Record: Alissa Cordner, “The Health Care Access and Utilization of Homeschooled Children in the United States” in Social Science and Medicine 75 (2012): 269-273.
Summary: Cordner, a graduate student in sociology at Brown University, here offers her first foray into homeschooling research. She used the 2007 National Survey of Children’s Health (NSCH), a government phone survey of over 91,000 households randomly sampled from the national population. The NSCH asked families about the kind of schooling the child being reported on attended, including homeschooling, so Cordner’s got great data from which to draw conclusions.
Cordner’s analysis looked at the 61,784 interviews recorded by NSCH with families with children ages 6 to 17. Of this group of children, 1470 (2.38%) were homeschooled. She compared them to the much larger group of public schooled children (52,429 or 84.86%), and separately compared students attending private schools or who reported no schooling to public school children. Rates of health insurance were high for all groups of children: 89.9% of public school children, 90.4% of homeschooled children, and 94.5% of private school children have health insurance of some kind.
Cordner’s homeschooled sample sounds a lot like what one would expect. It was 80% white, with well educated parents, large families, and high levels of religious observance. Despite this positive demographic profile (positive in the sense that middle class white children in stable families tend to have excellent health care), these homeschooled children, when background variables were controlled, were significantly less likely than public schooled children to receive an annual check up and far less likely to receive the controversial HPV vaccine. They were not less likely to receive dental care and only very slightly less likely to get a tetanus shot or the meningitis vaccine. Cordner summarizes,
Homeschooled children are disproportionately White and come from educated, two-parent families with three or more children, traits generally associated with higher access to and utilization of health care services. This highlights the significance of these findings. (p. 272)

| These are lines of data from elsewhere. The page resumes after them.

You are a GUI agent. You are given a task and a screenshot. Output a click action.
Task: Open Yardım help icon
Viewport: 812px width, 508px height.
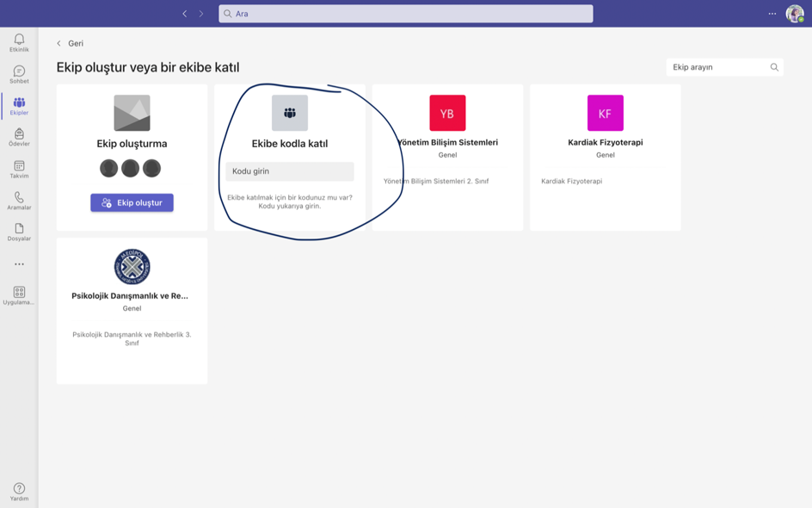click(19, 492)
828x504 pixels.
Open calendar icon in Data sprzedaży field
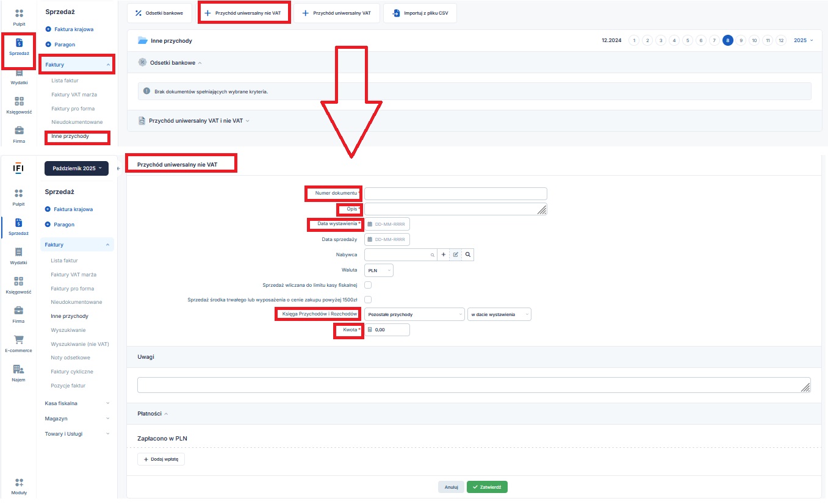click(x=370, y=239)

Why are homeschoolers less likely to receive medical care but not dental care? Cordner speculates,
An avoidance of vaccinations by homeschooling families, and by extension visits to doctors for preventive care including vaccinations, may be connected to their identified distrust of the health care system or the government…, or a desire to avoid questioning by physicians regarding vaccination decisions. (p. 272)

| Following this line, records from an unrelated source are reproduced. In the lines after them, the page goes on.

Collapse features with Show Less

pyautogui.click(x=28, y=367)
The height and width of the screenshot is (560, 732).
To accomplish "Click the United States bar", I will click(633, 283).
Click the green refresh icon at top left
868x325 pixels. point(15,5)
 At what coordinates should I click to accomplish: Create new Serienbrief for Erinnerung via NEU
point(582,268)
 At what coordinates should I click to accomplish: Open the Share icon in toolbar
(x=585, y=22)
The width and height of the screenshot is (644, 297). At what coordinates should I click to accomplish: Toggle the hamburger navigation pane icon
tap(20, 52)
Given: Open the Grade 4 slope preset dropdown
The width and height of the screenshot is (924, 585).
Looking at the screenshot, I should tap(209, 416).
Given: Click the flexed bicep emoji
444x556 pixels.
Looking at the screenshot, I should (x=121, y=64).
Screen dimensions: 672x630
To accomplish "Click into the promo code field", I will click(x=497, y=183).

Cordner concludes by stating that the NHCS’s reliance on parental self-reporting through land-line phone interviews perhaps undercounts homeschoolers, some of whom would likely refuse to participate in such a survey. And those who refused are probably just the sort who might also be distrustful of vaccines and of medical expertise in general. Noting that several states permit homeschoolers not to participate in vaccination programs, she worries what the overall impact of this policy might be on the health both of homeschoolers and of the general public. She’d like to see the same health care rules followed by public schools followed by homeschoolers as well. She also calls for more, especially qualitative research on the phenomenon to see if her speculations here are warranted.
Appraisal: This article is a straightforward presentation of figures from a huge dataset, previously untapped by homeschooling researchers. Though none of Cordner’s findings are surprising, their correspondence with what other researchers have been finding for years adds another layer of confidence in the rectitude of our basic understanding of who homeschools in the United States. Random sampling is very rare in homeschooling research, and that makes this NSCH data quite valuable. I wonder if other researchers might take a look at this data and see if there is anything else there Cordner may have missed?
Milton Gaither, Messiah College, author of Homeschool: An American History.